[Saved entries]
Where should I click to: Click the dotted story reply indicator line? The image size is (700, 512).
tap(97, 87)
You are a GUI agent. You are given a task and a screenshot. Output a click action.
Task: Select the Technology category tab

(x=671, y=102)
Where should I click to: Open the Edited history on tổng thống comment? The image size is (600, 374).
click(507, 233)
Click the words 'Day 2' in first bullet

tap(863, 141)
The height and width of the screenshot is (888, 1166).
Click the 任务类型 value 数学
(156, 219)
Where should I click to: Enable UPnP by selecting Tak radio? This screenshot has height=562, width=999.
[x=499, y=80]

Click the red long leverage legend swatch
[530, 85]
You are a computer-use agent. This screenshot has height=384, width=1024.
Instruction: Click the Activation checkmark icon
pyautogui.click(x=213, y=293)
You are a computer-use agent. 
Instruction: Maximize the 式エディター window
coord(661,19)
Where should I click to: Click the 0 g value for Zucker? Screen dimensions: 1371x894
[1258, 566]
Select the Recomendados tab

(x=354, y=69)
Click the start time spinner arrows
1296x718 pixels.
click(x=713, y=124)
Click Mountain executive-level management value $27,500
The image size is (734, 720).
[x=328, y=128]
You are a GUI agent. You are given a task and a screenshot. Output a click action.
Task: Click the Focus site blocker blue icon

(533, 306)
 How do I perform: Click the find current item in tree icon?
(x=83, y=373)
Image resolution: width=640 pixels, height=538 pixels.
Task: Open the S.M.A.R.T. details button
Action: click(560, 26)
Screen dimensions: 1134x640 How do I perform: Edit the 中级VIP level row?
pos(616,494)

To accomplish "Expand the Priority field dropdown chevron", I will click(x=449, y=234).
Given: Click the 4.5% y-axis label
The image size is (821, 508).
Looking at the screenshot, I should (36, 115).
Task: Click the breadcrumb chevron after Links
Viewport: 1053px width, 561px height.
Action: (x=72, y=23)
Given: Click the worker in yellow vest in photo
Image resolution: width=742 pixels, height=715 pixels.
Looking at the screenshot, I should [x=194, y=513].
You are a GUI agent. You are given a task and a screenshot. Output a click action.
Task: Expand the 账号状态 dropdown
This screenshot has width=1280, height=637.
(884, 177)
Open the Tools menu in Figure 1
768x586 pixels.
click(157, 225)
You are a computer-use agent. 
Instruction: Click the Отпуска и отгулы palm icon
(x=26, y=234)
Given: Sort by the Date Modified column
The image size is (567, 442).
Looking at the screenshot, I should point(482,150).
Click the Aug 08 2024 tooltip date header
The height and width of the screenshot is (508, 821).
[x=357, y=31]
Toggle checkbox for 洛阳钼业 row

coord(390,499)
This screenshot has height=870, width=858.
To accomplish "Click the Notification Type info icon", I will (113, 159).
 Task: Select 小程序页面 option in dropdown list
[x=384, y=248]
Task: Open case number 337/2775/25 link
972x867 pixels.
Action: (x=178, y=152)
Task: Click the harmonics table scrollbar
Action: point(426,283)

● **EXERCISE INSTRUCTIONS**: An exact copy of all the records above is needed.

● **ANSWER AREA**:
Where should I click to: Click the dotted story reply indicator line? The image size is (700, 512).
tap(97, 87)
You are a GUI agent. You are given a task and a screenshot. Output a click action.
Task: Select the Technology category tab

(x=671, y=102)
Where should I click to: Open the Edited history on tổng thống comment? The image size is (600, 374).
click(507, 233)
Click the words 'Day 2' in first bullet

tap(863, 141)
The height and width of the screenshot is (888, 1166).
Click the 任务类型 value 数学
(156, 219)
Where should I click to: Enable UPnP by selecting Tak radio? This screenshot has height=562, width=999.
[x=499, y=80]

Click the red long leverage legend swatch
[530, 85]
You are a computer-use agent. This screenshot has height=384, width=1024.
Instruction: Click the Activation checkmark icon
pyautogui.click(x=213, y=293)
You are a computer-use agent. 
Instruction: Maximize the 式エディター window
coord(661,19)
Where should I click to: Click the 0 g value for Zucker? Screen dimensions: 1371x894
[1258, 566]
Select the Recomendados tab

(x=354, y=69)
Click the start time spinner arrows
1296x718 pixels.
click(x=713, y=124)
Click Mountain executive-level management value $27,500
The image size is (734, 720).
[x=328, y=128]
You are a GUI agent. You are given a task and a screenshot. Output a click action.
Task: Click the Focus site blocker blue icon

(533, 306)
 How do I perform: Click the find current item in tree icon?
(x=83, y=373)
Image resolution: width=640 pixels, height=538 pixels.
Task: Open the S.M.A.R.T. details button
Action: click(560, 26)
Screen dimensions: 1134x640 How do I perform: Edit the 中级VIP level row?
pos(616,494)

To accomplish "Expand the Priority field dropdown chevron", I will click(x=449, y=234).
Given: Click the 4.5% y-axis label
The image size is (821, 508).
Looking at the screenshot, I should (36, 115).
Task: Click the breadcrumb chevron after Links
Viewport: 1053px width, 561px height.
Action: (x=72, y=23)
Given: Click the worker in yellow vest in photo
Image resolution: width=742 pixels, height=715 pixels.
Looking at the screenshot, I should [x=194, y=513].
You are a GUI agent. You are given a task and a screenshot. Output a click action.
Task: Expand the 账号状态 dropdown
This screenshot has width=1280, height=637.
(884, 177)
Open the Tools menu in Figure 1
768x586 pixels.
click(157, 225)
You are a computer-use agent. 
Instruction: Click the Отпуска и отгулы palm icon
(x=26, y=234)
Given: Sort by the Date Modified column
The image size is (567, 442).
Looking at the screenshot, I should point(482,150).
Click the Aug 08 2024 tooltip date header
The height and width of the screenshot is (508, 821).
[x=357, y=31]
Toggle checkbox for 洛阳钼业 row

coord(390,499)
This screenshot has height=870, width=858.
To accomplish "Click the Notification Type info icon", I will (113, 159).
 Task: Select 小程序页面 option in dropdown list
[x=384, y=248]
Task: Open case number 337/2775/25 link
972x867 pixels.
Action: (x=178, y=152)
Task: Click the harmonics table scrollbar
Action: point(426,283)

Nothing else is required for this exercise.